▸ **PAGE EXTRACT**:
-- Start --

Re: [thredds] joinExisting and FMRC aggregation performance

  • To: "Signell, Richard" <rsignell@xxxxxxxx>
  • Subject: Re: [thredds] joinExisting and FMRC aggregation performance
  • From: Roy Mendelssohn - NOAA Federal <roy.mendelssohn@xxxxxxxx>
  • Date: Sat, 14 Mar 2015 11:06:23 -0700
We have some aggregations with more files than what you mention.  The problem 
is probably when they add a new file or files, so that the aggregation has to 
be updated,  That doesn’t happen until there is a data request, so the first 
data request takes a long time  (some of ours take minutes on reaggregation).  
So the trick is to have HFR radar folks make the first data request after the 
update.

We sort of do this by running Netcheck  (freely available at 
http://coastwatch.pfeg.noaa.gov/coastwatch/NetCheck.html).    Files that update 
frequently get checked frequently.  Sometimes a request comes in before the 
Netcheck does the check, but that is rare on our servers.  Or you have whatever 
script produces the update file than make a request.  As I said, if you make 
the request on the local machine using a “localhost” address the request will 
not time out and the (re)-aggregation will be completed.

-- End --

▸ **INFORMATION SHOWN**:
-- Start --

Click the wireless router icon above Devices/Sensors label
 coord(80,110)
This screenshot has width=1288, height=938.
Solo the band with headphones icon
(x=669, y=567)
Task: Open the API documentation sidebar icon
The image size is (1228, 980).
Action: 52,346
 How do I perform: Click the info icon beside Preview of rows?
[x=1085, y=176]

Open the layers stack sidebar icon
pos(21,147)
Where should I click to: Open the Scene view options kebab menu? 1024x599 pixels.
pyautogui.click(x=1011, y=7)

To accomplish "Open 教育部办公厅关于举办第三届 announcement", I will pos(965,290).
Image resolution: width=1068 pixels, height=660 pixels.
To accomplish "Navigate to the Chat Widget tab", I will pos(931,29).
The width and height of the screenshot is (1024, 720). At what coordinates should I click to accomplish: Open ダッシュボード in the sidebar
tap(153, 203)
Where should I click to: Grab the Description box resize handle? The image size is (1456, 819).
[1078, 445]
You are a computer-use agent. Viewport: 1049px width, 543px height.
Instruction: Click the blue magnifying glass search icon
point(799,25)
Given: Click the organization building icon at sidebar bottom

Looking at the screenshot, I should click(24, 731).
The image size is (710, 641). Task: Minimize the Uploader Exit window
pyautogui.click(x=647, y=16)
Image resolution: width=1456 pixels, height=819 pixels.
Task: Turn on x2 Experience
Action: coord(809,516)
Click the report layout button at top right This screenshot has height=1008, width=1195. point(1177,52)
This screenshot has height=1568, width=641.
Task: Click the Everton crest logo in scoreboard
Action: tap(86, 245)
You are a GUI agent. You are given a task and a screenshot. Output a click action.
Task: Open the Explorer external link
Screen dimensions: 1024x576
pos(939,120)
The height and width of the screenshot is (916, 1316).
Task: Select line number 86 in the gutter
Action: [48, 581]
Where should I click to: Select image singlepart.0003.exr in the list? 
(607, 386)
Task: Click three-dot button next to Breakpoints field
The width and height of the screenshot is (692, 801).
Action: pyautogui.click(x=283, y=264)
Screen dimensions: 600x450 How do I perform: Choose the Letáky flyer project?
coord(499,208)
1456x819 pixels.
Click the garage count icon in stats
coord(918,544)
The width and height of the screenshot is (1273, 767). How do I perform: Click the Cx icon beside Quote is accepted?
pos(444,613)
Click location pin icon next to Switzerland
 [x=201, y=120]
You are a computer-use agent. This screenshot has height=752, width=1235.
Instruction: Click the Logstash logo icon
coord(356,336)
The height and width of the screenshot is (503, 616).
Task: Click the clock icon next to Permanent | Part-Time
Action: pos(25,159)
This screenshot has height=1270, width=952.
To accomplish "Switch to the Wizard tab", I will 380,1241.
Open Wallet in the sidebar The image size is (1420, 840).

-- End --

▸ **WHAT NEEDS TO BE DONE**: From the reply on joinExisting and FMRC aggregation performance above, reproduce everything from "So the trick" down to "will be completed." word for word.

▸ **SOLUTION**:
So the trick is to have HFR radar folks make the first data request after the 
update.

We sort of do this by running Netcheck  (freely available at 
http://coastwatch.pfeg.noaa.gov/coastwatch/NetCheck.html).    Files that update 
frequently get checked frequently.  Sometimes a request comes in before the 
Netcheck does the check, but that is rare on our servers.  Or you have whatever 
script produces the update file than make a request.  As I said, if you make 
the request on the local machine using a “localhost” address the request will 
not time out and the (re)-aggregation will be completed.